Sharding and Replication
Sharding and Replication
Sharding
Each Zulia index is split into a fixed number of shards (set with numberOfShards at index creation). Shards are distributed across the nodes in the cluster, allowing a single index to scale beyond one machine. Writes are routed to the shard that owns a document’s unique id, and queries are federated across all shards and merged before being returned to the client.
Faceting with Sharding
When sharding is enabled and when a facet contains more values then are returned, counts will represent a lower bound. Each facet will also contains a max error for the count. The count + max_error equals the upper bound for the count. To reduce the error, set shard facets (setTopNShard in Java Client) higher than its default of 10 x topN or to -1 to request all for an exact count. This will request more results from each shard but not return them to the client.
Replication
Set numberOfReplicas greater than 0 to keep additional copies of each shard on other nodes. Primary shards stream their committed Lucene segments to the configured replicas using a per-shard generation gate, a virtual-thread executor, a per-replica circuit breaker, and a shared bandwidth rate limiter (default 60 MiB/s). A 30-second watchdog recovers from missed checkpoints.
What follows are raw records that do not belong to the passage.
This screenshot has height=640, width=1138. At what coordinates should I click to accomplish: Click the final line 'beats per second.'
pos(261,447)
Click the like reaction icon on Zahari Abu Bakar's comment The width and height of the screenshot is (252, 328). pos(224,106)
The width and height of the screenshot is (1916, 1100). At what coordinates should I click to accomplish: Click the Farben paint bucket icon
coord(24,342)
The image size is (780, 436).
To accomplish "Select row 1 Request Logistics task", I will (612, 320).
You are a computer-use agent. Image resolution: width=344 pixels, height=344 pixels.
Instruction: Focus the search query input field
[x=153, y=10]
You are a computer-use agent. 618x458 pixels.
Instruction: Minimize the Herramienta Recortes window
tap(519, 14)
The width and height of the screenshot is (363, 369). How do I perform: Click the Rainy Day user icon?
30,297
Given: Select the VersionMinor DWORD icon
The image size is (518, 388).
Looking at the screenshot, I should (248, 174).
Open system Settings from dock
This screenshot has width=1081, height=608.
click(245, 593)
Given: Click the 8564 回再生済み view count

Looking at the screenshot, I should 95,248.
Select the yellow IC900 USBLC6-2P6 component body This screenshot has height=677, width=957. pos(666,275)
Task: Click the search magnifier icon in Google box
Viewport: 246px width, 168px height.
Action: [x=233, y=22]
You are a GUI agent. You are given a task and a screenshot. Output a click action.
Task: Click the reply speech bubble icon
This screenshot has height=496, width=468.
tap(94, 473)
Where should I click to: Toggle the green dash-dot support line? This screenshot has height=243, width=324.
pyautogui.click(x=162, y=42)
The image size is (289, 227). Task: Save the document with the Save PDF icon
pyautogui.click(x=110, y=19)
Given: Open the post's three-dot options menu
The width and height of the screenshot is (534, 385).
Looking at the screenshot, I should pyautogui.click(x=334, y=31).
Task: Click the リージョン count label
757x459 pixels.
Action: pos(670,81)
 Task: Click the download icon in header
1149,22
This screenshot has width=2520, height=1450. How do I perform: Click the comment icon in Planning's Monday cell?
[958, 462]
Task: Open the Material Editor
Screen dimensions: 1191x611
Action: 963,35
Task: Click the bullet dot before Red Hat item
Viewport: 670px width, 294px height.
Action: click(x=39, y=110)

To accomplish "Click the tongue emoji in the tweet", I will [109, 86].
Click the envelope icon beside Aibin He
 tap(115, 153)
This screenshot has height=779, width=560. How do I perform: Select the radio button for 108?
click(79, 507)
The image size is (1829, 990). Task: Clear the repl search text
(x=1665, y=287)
Replicas serve queries from their local segment copies and can take over if a primary node fails. Replicas advertise their Lucene version, and a primary refuses to ship segments to a replica whose Lucene version is older than its own (it requires replicaVersion >= primaryVersion), so operators can roll Lucene upgrades replica-first.
Changing the replica count on a live index
The number of replicas is no longer fixed at index creation. It can be increased or decreased on an existing index with UpdateIndex (Java client) or with zuliaadmin updateIndex --index <name> --numberOfReplicas <n>, without recreating the index. Previously this operation threw “Cannot change replication factor for existing index yet”.
Tuning replication
Two node-level settings in zulia.yaml control replication transfers (see Install):
replicaResponseTimeout- minutes allowed for a single segment-file stream to a replica (default 10).replicationMaxBytesPerSec- aggregate replication bandwidth cap leaving the node, in bytes/sec (default 60 MiB/s;0disables the cap).
Monitoring replication
The GET /replication/{indexName} REST endpoint reports per-shard and per-replica progress: last attempted generation, replica lag, last-success timestamp, consecutive failures, and circuit-breaker state. See Rest-Service.